### TRY IT
Select from the records below every line that has the word "resolution" in it.
### SUPPLIED DATA
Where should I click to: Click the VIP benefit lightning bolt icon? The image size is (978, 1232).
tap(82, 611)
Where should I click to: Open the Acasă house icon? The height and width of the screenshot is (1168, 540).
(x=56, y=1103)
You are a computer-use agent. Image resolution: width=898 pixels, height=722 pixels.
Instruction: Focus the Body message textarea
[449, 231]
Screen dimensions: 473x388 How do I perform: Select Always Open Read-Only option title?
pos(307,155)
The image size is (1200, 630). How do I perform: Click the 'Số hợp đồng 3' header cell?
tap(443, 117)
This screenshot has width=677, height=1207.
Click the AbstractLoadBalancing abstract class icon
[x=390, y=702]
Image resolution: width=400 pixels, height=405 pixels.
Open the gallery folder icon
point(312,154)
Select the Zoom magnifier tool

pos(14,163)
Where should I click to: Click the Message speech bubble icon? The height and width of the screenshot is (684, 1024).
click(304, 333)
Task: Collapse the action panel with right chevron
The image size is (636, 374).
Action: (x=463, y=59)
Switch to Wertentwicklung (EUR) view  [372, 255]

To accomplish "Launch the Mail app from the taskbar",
######
### RESPONSE BOX
You are a computer-use agent. Image resolution: width=898 pixels, height=722 pixels.
Image resolution: width=400 pixels, height=405 pixels.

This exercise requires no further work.